Toxic gas boundary area detection in large-scale petrochemical plants with industrial wireless sensor networks
Lei Shu, Mithun Mukherjee, Xiaoling Wu
- Year
- 2016
- Citations
- 62
Abstract
Industrial WSNs are evolving to become the key interconnection between management and factory products in large-scale petrochemical plants. Apart from improved manufacturing, asset tracking, and robotic applications, toxic gas detection is one of the major issues in petrochemical plants, since toxic gas leakage can severely threaten the safety of first-line working staff. Continuous object detection, one of the major applications in WSNs, has become an important research topic in large-scale industry. This article overviews continuous object detection techniques that have emerged in recent years. Most of the research focuses on the estimation of the toxic gas boundary.
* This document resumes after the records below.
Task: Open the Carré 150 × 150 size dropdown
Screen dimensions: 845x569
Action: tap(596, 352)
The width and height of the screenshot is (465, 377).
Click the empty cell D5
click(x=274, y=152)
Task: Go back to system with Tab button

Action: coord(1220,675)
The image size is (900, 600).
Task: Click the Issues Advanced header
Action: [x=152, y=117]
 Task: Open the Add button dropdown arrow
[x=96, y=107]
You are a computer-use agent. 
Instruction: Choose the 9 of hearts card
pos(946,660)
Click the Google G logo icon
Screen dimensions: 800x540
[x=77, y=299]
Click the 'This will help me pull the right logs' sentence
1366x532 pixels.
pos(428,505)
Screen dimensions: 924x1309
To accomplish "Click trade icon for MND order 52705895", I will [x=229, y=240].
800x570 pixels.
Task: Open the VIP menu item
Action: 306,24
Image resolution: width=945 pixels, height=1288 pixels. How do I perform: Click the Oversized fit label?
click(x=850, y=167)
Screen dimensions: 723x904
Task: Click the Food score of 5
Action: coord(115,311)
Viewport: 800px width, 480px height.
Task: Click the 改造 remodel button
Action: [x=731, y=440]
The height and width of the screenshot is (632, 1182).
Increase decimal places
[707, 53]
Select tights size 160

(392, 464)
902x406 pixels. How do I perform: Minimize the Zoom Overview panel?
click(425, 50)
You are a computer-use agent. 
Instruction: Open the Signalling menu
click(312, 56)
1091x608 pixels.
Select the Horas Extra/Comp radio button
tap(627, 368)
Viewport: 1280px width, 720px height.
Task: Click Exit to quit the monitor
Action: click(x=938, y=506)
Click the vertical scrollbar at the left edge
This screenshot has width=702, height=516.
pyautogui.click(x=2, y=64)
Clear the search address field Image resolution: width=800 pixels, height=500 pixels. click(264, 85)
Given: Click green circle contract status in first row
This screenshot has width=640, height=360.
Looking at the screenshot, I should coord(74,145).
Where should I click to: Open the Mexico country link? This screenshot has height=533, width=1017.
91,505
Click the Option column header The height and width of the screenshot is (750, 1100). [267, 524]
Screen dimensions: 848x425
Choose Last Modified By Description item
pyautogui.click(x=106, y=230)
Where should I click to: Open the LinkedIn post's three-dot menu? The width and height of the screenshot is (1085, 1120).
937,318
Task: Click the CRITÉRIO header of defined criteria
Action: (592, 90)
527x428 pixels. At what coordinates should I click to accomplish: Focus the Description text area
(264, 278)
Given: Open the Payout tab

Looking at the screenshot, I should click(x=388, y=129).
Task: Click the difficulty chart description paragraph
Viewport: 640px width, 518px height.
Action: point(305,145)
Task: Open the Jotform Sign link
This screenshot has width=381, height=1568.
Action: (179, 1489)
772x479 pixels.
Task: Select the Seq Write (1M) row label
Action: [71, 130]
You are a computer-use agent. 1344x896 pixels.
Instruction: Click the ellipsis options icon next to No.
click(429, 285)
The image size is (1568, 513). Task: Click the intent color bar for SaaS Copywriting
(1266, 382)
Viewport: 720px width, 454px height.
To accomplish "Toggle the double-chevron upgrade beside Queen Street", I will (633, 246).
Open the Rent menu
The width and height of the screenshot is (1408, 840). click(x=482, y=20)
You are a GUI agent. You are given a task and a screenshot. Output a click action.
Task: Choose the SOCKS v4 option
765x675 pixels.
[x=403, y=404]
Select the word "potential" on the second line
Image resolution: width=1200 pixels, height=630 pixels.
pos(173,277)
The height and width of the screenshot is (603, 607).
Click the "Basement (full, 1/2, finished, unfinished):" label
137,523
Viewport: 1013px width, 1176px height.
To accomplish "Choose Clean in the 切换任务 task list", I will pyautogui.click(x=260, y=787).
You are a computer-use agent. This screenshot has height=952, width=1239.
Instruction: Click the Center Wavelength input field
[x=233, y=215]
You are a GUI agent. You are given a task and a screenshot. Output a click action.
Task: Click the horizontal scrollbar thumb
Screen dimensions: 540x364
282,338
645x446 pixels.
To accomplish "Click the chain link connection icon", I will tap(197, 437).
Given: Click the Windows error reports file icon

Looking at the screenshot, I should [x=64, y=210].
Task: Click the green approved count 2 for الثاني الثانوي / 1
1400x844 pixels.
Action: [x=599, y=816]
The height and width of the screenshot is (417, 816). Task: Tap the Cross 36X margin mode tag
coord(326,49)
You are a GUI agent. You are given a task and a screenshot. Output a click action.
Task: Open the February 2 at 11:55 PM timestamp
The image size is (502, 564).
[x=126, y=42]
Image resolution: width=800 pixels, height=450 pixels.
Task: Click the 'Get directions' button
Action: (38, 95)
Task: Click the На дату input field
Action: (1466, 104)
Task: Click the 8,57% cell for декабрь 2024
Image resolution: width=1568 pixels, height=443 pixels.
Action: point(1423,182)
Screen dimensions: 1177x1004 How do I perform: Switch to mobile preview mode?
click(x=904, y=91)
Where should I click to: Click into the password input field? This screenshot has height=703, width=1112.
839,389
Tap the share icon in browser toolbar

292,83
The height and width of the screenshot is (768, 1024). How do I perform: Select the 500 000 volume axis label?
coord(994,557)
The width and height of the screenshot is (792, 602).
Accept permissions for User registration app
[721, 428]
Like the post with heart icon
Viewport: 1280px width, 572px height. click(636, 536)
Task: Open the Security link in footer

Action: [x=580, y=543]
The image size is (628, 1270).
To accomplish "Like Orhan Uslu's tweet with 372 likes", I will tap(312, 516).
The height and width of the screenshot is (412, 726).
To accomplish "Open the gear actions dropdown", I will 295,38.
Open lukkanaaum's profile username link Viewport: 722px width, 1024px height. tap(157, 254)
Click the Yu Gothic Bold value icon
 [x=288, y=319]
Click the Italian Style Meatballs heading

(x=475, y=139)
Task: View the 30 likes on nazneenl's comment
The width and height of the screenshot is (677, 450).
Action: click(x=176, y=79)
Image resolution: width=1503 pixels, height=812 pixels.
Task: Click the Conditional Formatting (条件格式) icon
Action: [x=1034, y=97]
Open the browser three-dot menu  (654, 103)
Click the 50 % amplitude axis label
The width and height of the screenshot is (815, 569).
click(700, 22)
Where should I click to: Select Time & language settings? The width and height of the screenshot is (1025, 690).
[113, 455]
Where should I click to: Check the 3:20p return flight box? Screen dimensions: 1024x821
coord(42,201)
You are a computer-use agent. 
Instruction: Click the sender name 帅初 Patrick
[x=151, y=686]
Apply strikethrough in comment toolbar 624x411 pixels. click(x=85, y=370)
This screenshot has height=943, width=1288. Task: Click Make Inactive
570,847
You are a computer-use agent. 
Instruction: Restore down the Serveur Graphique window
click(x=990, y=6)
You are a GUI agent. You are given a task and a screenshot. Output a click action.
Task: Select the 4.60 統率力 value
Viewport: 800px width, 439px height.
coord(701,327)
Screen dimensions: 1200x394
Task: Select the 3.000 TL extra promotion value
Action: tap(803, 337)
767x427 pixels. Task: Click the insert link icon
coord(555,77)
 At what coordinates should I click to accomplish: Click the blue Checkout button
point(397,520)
However, an accurate boundary is less likely to be detected due to the nature (e.g., invisibility, fast movement, and changing shape) of toxic gas. Thus, it is essential to ensure the boundary area rather than only the boundary of the toxic gas. We propose a novel boundary area detection technique with planarization algorithms like RNG and GG. Exhaustive simulation studies enable us to find an optimal trade-off point between the cost of a number of deployed sensor nodes and the accuracy of the estimated toxic gas boundary area size.